Dans la soirée, l'homme a été violemment arrêté dans un parc près de la rue de la Loi quand il pointait son arme symboliquement vers les bureaux du gouvernement. Il a pris la responsabilité de son acte et a déclaré avoir agi par vengeance, contre la Justice en général et contre ce juge en particulier.

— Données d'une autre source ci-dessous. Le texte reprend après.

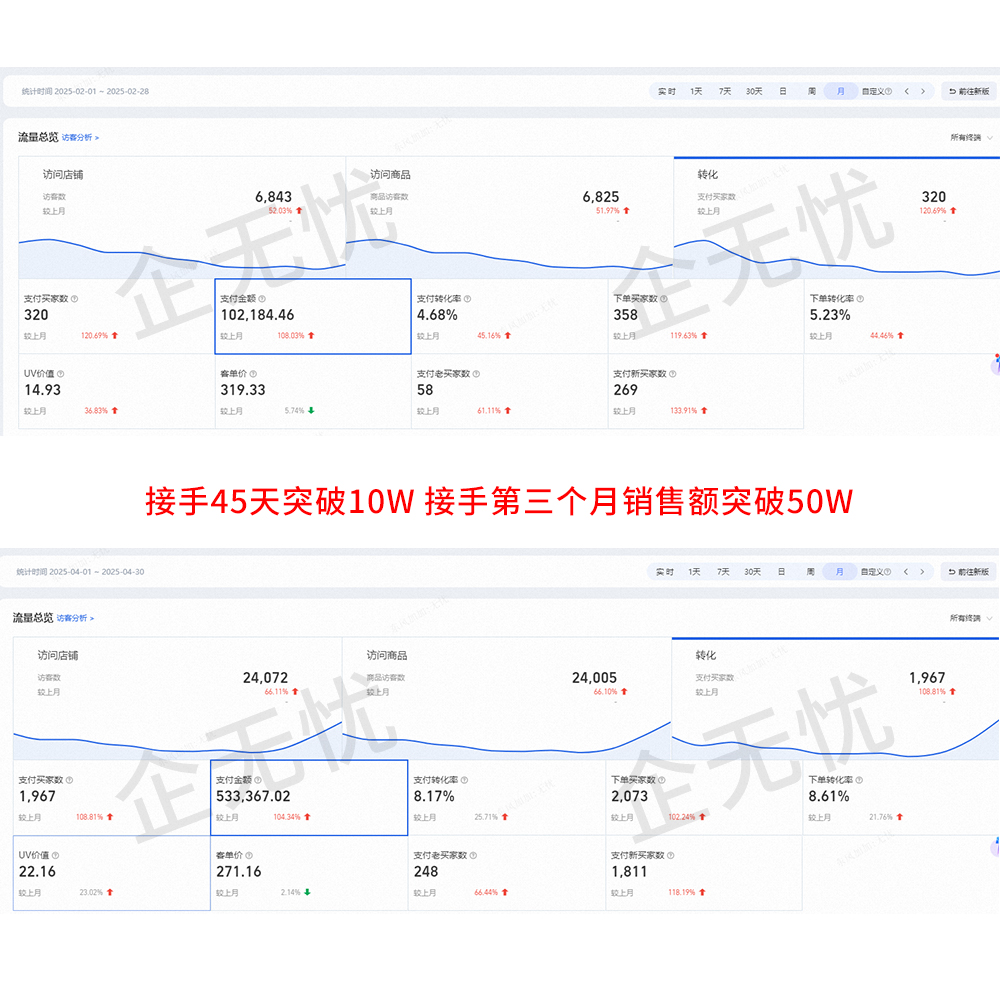Switch to the 7天 time range tab
The width and height of the screenshot is (1000, 1000).
(723, 90)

Ce choix n'est pas tombé dans les oreilles d'un sourd. C'est en effet l'intention derrière cet acte qui dit tant de choses, qui ouvre mille chemins, ou qui peut les fermer. La Justice, tout comme l'État, n'est pas quelque chose d'abstrait, elle est exprimée par des personnes. Des personnes qui peuvent être très réactionnaires, mais tout aussi bien progressistes, des personnes qui veulent rendre le système répressif plus 'supportable', plus 'humain'. En effet, une personne est morte aujourd'hui, une personne qui avait choisi d'être juge et donc de mettre d'autres personnes dans la misère, ce 'tireur' inclus.

Ce n'est pas sans arrière-pensées que, à peine quelques heures après les faits et sans beaucoup d'indications, la police diffuse l'information que c'était un tueur à gages impassible qui avait tiré. Mais ce n'était pas un tueur à gages. C'était un homme qui a d'abord eu des problèmes avec le gouvernement réactionnaire en Iran et qui avait été reconnu comme réfugié politique ici. Un homme qui, comme tant d'autres, ne pouvait plus joindre les deux bouts et avait été expulsé de sa maison.

Ce qu'ils veulent éviter, c'est que puisse vivre l'idée que les choses ne doivent pas forcément rester comme elles sont ; Qu'il y a des responsables à notre misère ; Que chaque exploité pourrait y voir une possibilité. Et pour éviter cela, la figure d'un tueur à gages à sang froid est très convenable. Il reste très loin de nous. Tuer pour l'argent, tuer n'importe qui, travailler pour n'importe qui. Puis, quand cette option ne tient plus la route, ils essayent de le présenter comme un fou frénétique, un homme confus. Mais il n'est pas confus, il a juste compris avec beaucoup de lucidité qui était co-responsable de sa misère et a agi en conséquence. À l'heure qu'il est, ils mettront tout en œuvre pour balayer toutes les questions autour de toucher quoi ou qui, de quelle manière et pourquoi ? Parce qu'ils savent que de telles questions ébranlent leur monde d'oppression. De plus en plus, la pacification de ce pays est brisée, et il est de plus en plus important de parler de l'intention qui porte nos actes. De rendre clair, loin de tous les mensonges des médias et de tout le baratin politique, ce pourquoi nous luttons, et vers où nous voulons aller.